Fist Injuries and Septic Involvement
DOI:
https://doi.org/10.5644/Radovi.37Abstract
Fist injuries vary greatly, depending on the nature of objects that cause them and the force of impact. In the majority of cases we are concerned with microtraumas, which account for 90 per cent of all fist injuries. The infection can be either primary or secondary. At first sight such injuries appear to be insignificant, and the patient is therefore left in the care of young and inexperienced doctors, assistants or even members of the nursery staff. At this point, it is necessary to emphasize the fact that even among a large number of general practitioners there Is a tendency to treat the inflammatory processes of the fist in a way quite contrary to the dictates of modern surgery, hence grave errors and sins of omission. A number of advanced cases with necrosis of the tendons and sequestration of the bone are being treated daily in one of our major Surgery Institutes, cases that had been treated conservatively by means of compresses and the like.
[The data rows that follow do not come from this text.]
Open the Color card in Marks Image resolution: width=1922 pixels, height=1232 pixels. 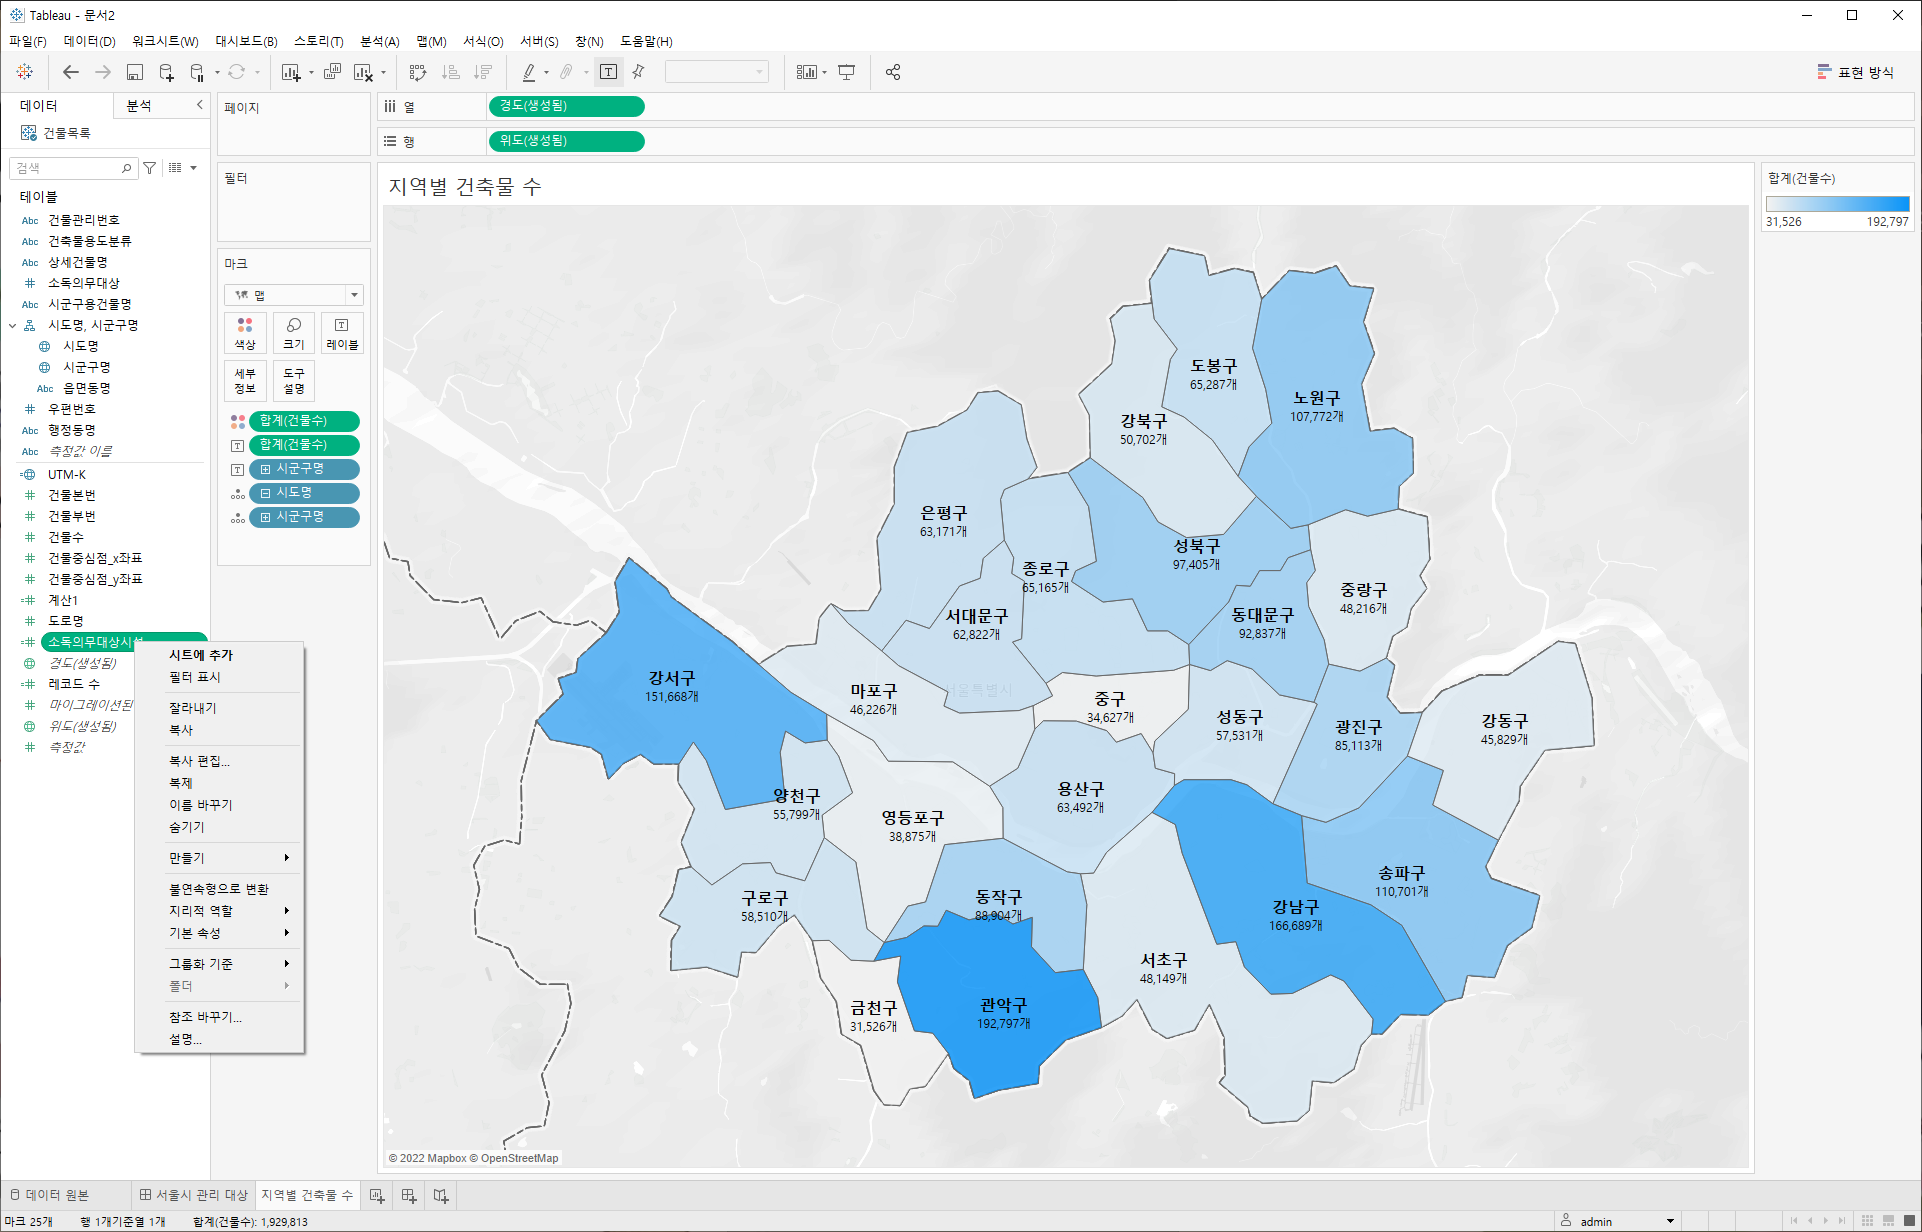(245, 332)
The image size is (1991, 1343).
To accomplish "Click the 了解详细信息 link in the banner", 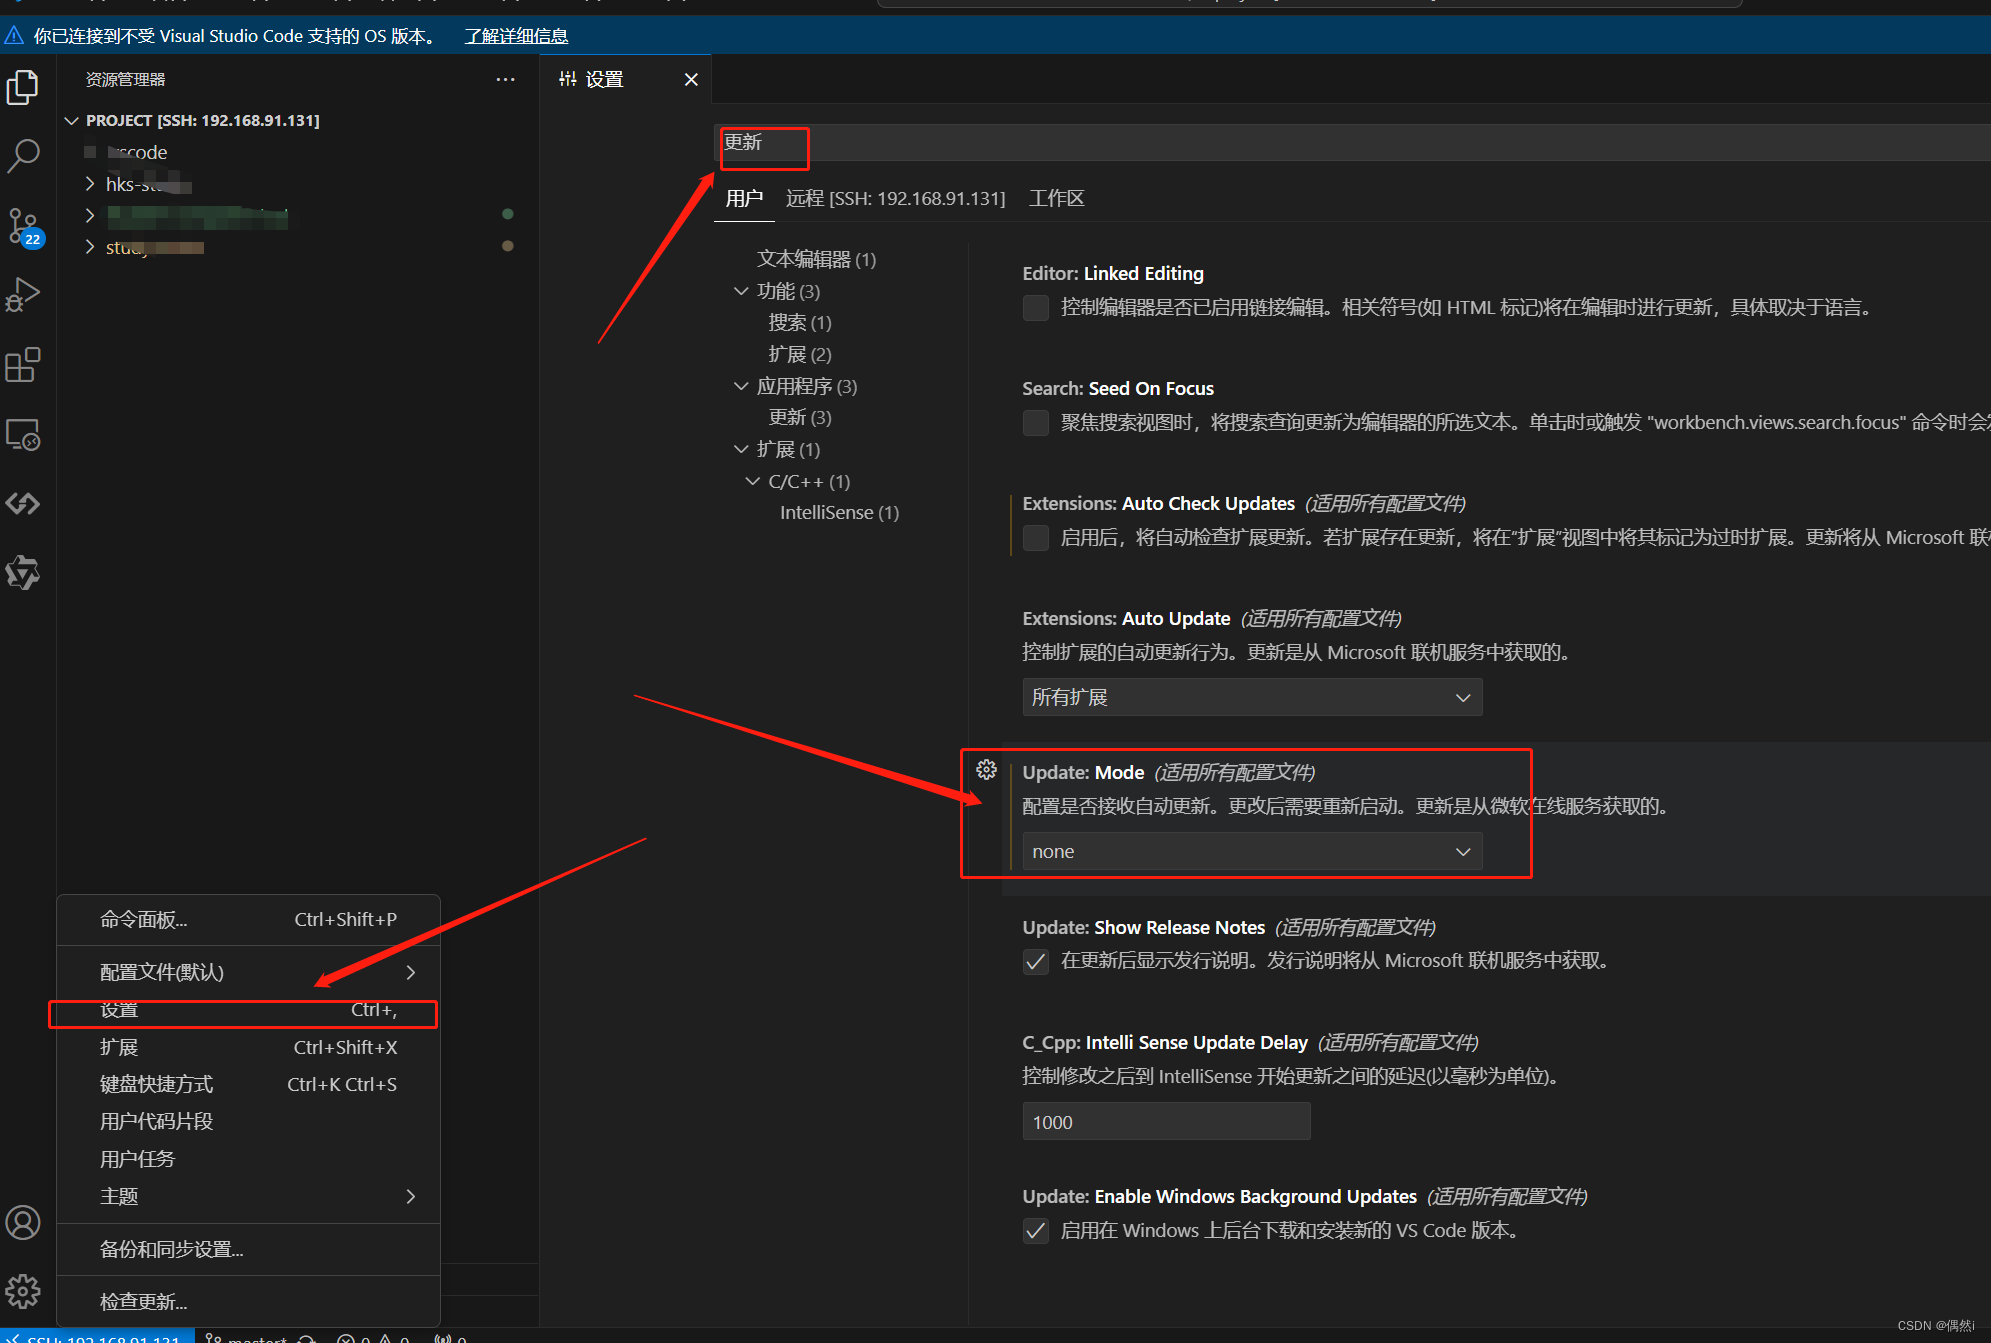I will (x=516, y=36).
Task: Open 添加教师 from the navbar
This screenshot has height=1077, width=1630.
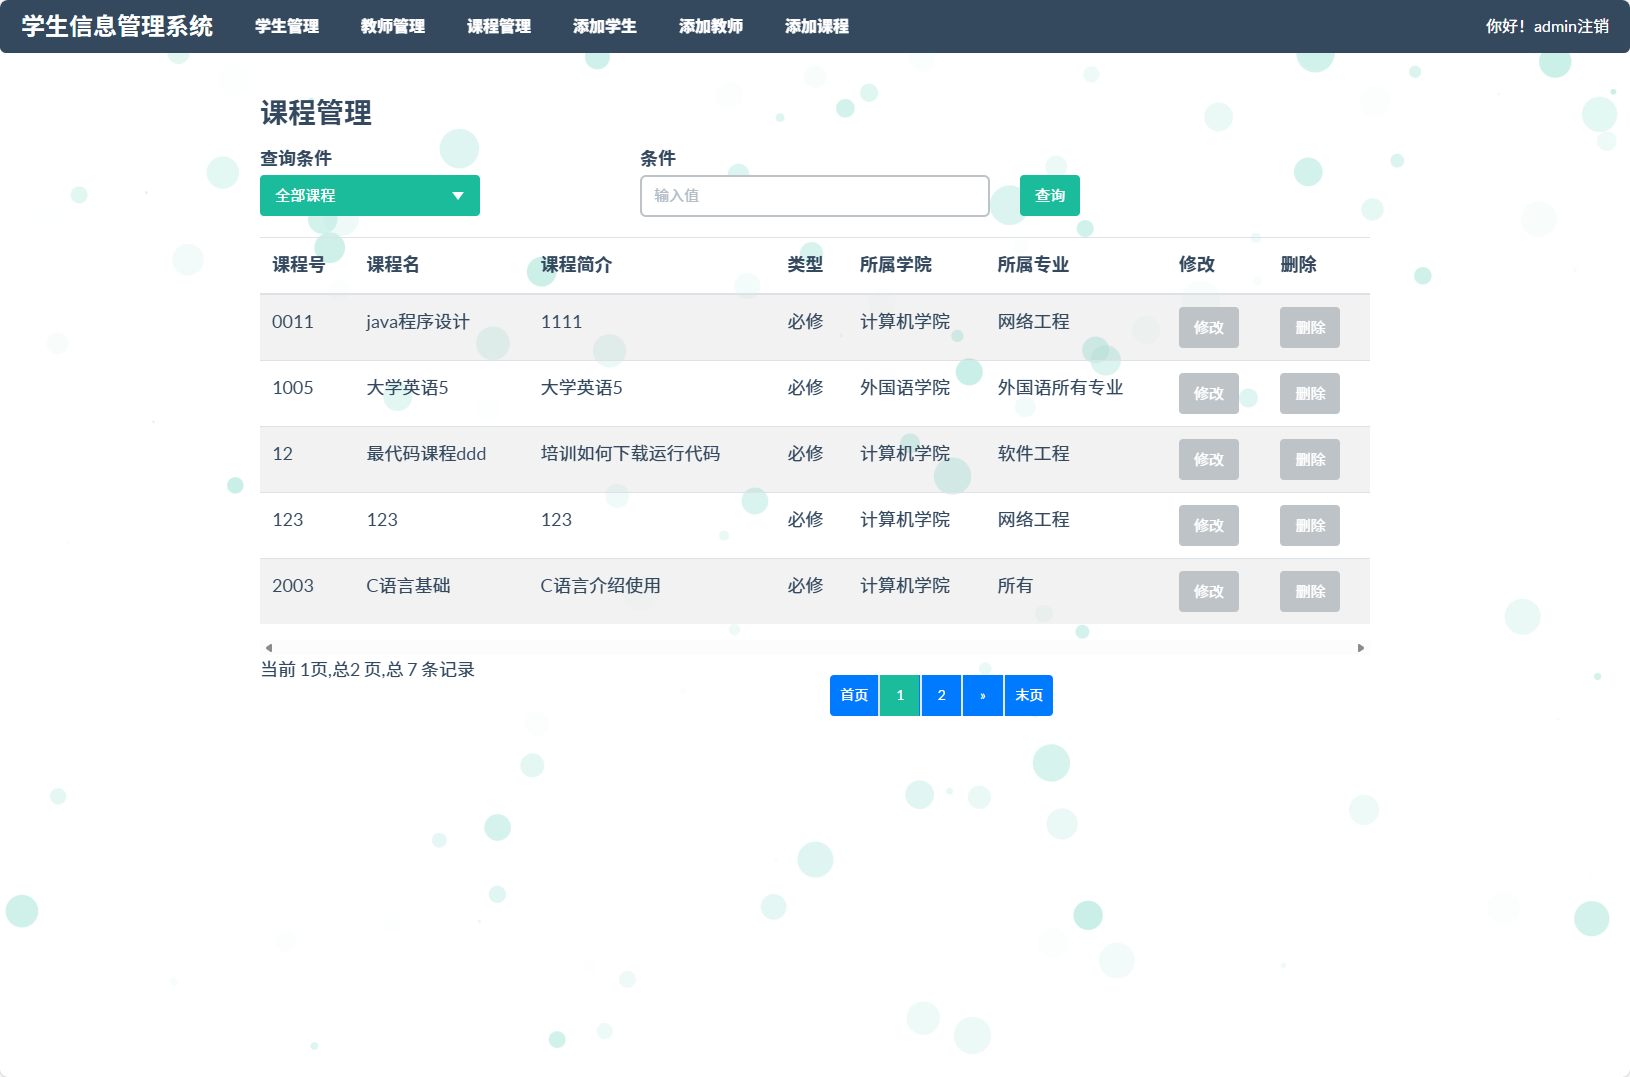Action: tap(711, 27)
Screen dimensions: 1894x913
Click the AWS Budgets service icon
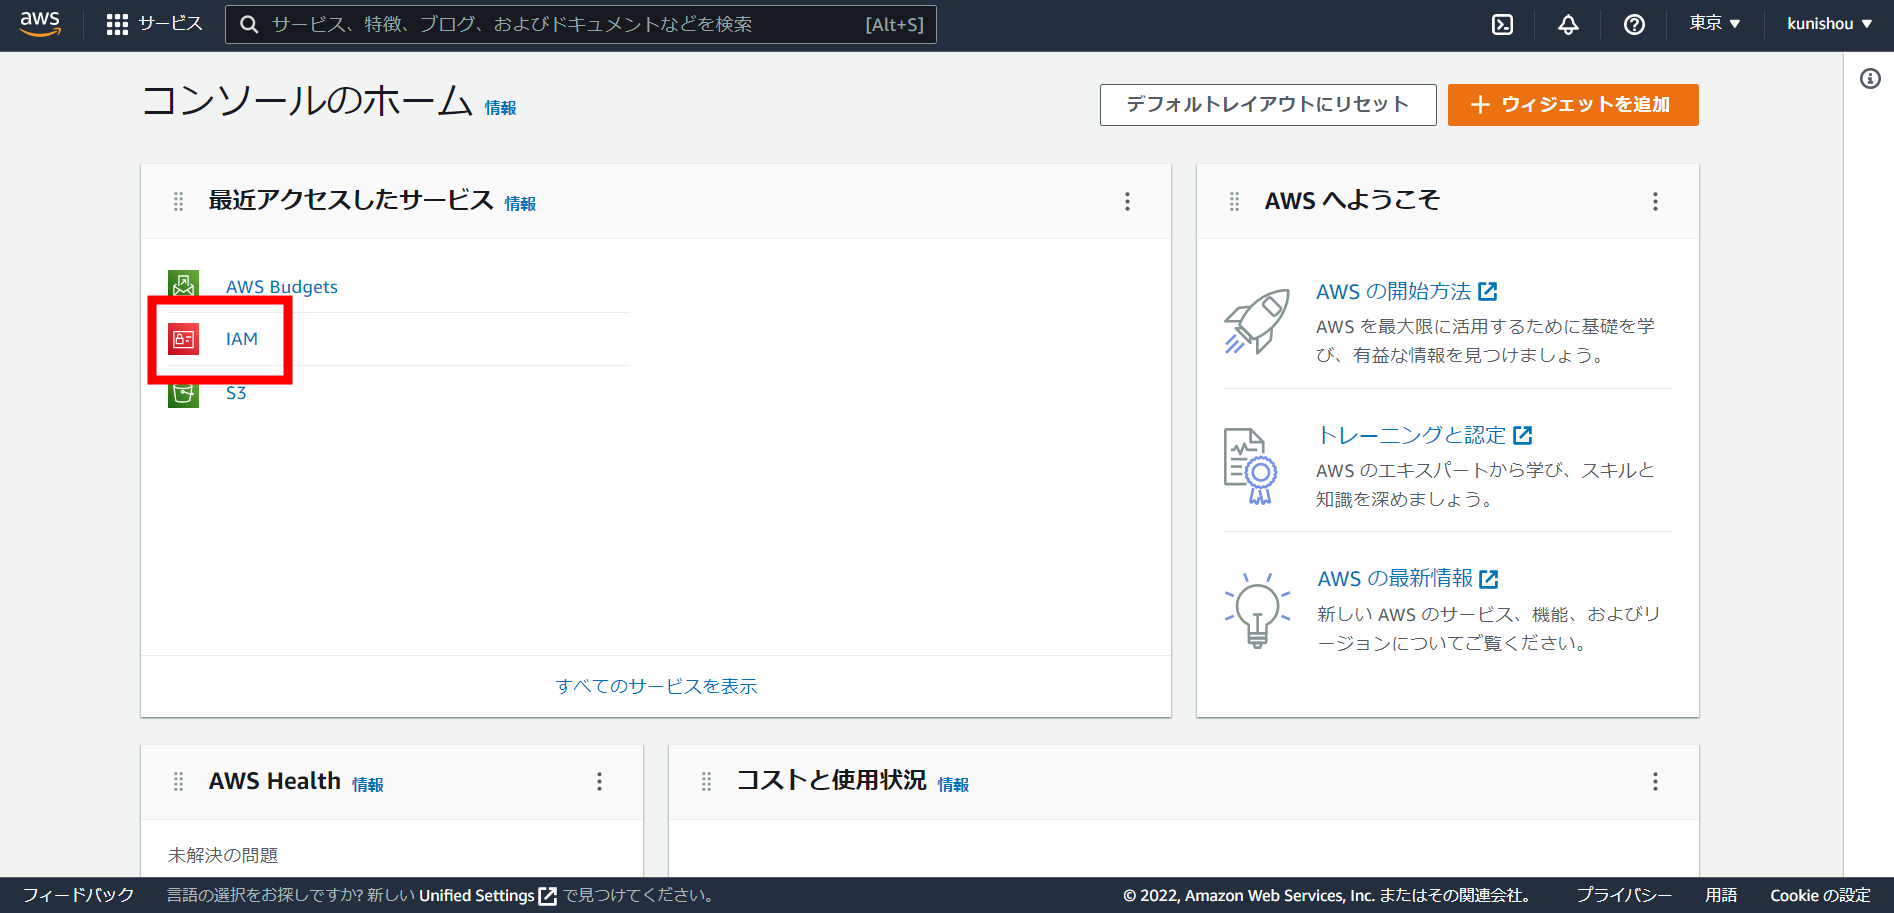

Of the greatest importance in cases of any injuries, and perhaps of vital importance for the fate of the patient himself, is the administration of first aid, the object of which is the liquidation of primary and the prevention of secondary infection.
As regards injuries and infection generally, and those of the fist in particular, it can safely be stated that the more correct, thorough and timely the surgical aid the less grave are the consequences and the shorter the duration of treatment.
For a proper treatment of an injured and infected fist a thorough knowledge is needed of the anatomy of physiology of all elements of which this complex organ is composed.
The clinical picture of an inflammatory purulent process of the fist is conditioned by the anatomical structure of the skin and its subcutaneous tissue. Due to the shape of perpendicularly placed threads of the binding tissue in the palm, pus under pressure penetrates into the depths of the fist. This mechanical component is the cause of untoward consequences, since it tends to stimulate the tightening of tissue which, in its turn, occasions severe pain and disturbance of circulation. It is these two factors combined with infection and toxic products that create conditions conducive to necrosis of the tissue affected by the process.
The basic principles of modern therapy in septic wounds and injuries of the fist can be set out briefly as follows: The treatment consists in a timely operation being performed with the object of providing an outlet for pus, thus preventing further damage to tissue, the spreading of inflammatory purulent process, and resorption of toxic products.
Surgical intervention proceeds under general anaesthesia, thus ensuring freedom from pain.
Incision is made at a point found to be the most sensitive, which is determined by probing.
In performing the operation o haemostatic bandage is necessary since it temporarily arrests bleeding and makes convenient the removal of damaged and necrotic tissue away from the operative field.
Surgical intervention needs to be combined with adequate antibiotic treatment, the two kinds of therapy being complementary and productive of best results.
To sum up, surgical treatment combined with antibiotics as an adjuvant continues to be the principal and basic therapy.